# Gauging interest



## wetone (Dec 25, 2006)

1)Who here has used Substate Gold Aquarium plant fertilzer, the pure laterite clay, in the past?

2)Did you have good success using it?

3)Any pro's and con's, or negative side effects?


----------



## rodrigaj (Aug 17, 2008)

I used it about 10 years ago with plain gravel. It was an excellent product. Heavy root feeding plant thrived with it.

The only problem with it was the mess it created when you uprooted the plants.

I ended up going with Seachem Fluorite on my last remaining tank. 

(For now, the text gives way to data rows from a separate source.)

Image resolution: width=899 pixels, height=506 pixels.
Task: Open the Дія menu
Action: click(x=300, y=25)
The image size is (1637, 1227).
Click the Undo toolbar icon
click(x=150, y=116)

I did not think that Substrate Gold was available any more. Where have you seen it?


----------



## bradac56 (May 9, 2007)

I've used Dupla's & API's laterite in the past and they are a pain to use but are great products.

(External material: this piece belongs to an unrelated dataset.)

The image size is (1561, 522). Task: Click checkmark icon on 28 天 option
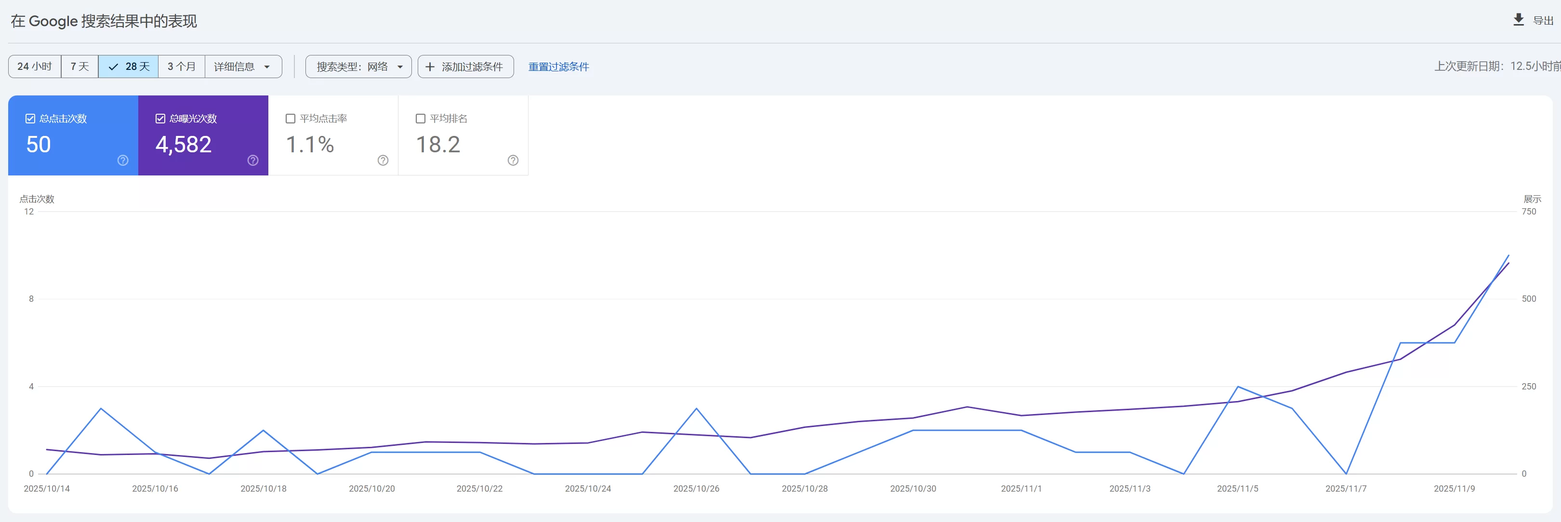tap(113, 67)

Keep in mind pure laterite is not a true substrate it's a (very) iron rich additive plus some other
traces so it's best used under a 3mm sized gravel along with a bit of peat.

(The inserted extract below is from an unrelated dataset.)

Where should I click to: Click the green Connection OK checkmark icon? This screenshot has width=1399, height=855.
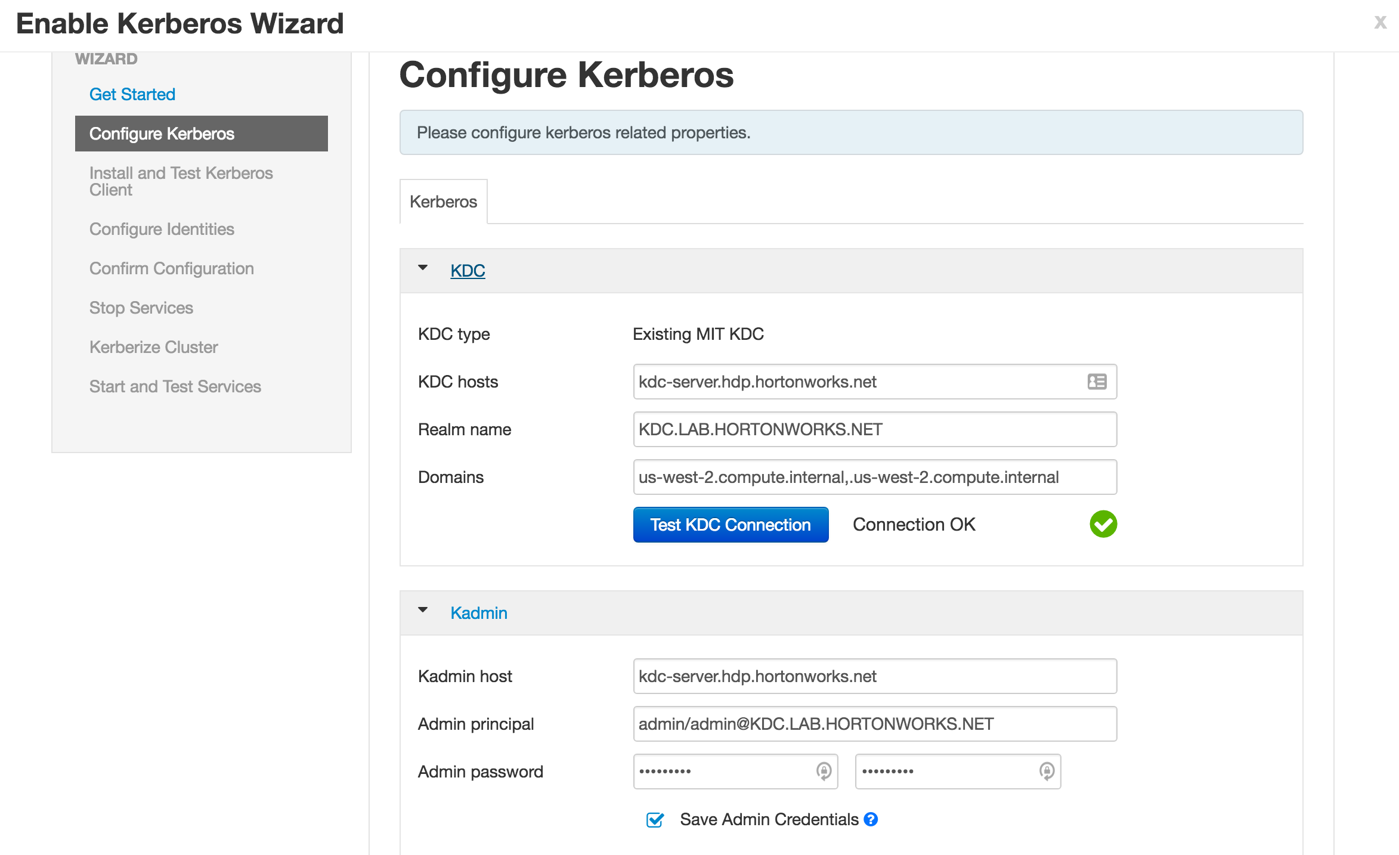(1103, 524)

I'm not sure I'd recommend it to someone that hasn't used Flourite or Eco a few times as any
problem you'll have with the newer substrate products will be exacerbated with the older
laterite stuff.

~

On a side note if you can pick up Dupla's Plant tablet product cheap it's well worth the effort
as it's the best root tablets I've found.

- Brad


----------